- **Work order**: Below are lines of data, and only some are wanted. Please repeat exactly those from the line that has "Task: Open AmazonGlobal's" through the line that has "This screenshot has height=177, width=355.".

▶

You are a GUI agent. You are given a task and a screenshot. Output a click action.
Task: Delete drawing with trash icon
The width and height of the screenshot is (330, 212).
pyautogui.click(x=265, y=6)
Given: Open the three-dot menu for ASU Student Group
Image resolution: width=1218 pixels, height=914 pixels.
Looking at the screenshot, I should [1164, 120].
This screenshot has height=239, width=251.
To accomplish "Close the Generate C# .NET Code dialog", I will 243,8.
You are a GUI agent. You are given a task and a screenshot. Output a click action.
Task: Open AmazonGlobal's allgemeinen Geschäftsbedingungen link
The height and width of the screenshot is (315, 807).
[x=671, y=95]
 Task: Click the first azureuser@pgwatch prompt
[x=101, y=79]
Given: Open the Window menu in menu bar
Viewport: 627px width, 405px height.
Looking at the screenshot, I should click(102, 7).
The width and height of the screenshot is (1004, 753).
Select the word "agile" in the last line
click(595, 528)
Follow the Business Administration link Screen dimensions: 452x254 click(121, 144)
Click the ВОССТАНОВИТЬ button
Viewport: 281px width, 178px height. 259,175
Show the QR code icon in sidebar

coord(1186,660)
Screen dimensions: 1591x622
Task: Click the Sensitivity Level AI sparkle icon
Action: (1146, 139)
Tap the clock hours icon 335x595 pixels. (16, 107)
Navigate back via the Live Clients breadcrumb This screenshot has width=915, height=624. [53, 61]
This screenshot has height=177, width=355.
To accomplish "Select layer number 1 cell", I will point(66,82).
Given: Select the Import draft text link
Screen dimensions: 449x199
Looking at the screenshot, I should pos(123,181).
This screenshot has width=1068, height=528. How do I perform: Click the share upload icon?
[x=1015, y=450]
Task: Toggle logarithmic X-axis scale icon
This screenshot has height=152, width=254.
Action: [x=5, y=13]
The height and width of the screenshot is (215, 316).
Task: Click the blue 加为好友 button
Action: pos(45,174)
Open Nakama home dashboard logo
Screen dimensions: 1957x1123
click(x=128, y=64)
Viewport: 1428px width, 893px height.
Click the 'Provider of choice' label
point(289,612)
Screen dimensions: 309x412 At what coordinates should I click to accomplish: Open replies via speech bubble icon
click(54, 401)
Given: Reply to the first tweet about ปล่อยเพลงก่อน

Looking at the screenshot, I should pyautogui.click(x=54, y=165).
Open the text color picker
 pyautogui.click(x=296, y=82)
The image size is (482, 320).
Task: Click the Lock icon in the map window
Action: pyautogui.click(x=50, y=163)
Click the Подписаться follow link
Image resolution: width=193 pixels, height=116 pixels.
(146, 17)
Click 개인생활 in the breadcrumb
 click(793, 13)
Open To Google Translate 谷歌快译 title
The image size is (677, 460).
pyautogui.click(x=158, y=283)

◀

- **Written answer**:
Task: Open AmazonGlobal's allgemeinen Geschäftsbedingungen link
The height and width of the screenshot is (315, 807).
[x=671, y=95]
 Task: Click the first azureuser@pgwatch prompt
[x=101, y=79]
Given: Open the Window menu in menu bar
Viewport: 627px width, 405px height.
Looking at the screenshot, I should click(102, 7).
The width and height of the screenshot is (1004, 753).
Select the word "agile" in the last line
click(595, 528)
Follow the Business Administration link Screen dimensions: 452x254 click(121, 144)
Click the ВОССТАНОВИТЬ button
Viewport: 281px width, 178px height. 259,175
Show the QR code icon in sidebar

coord(1186,660)
Screen dimensions: 1591x622
Task: Click the Sensitivity Level AI sparkle icon
Action: (1146, 139)
Tap the clock hours icon 335x595 pixels. (16, 107)
Navigate back via the Live Clients breadcrumb This screenshot has width=915, height=624. [53, 61]
This screenshot has height=177, width=355.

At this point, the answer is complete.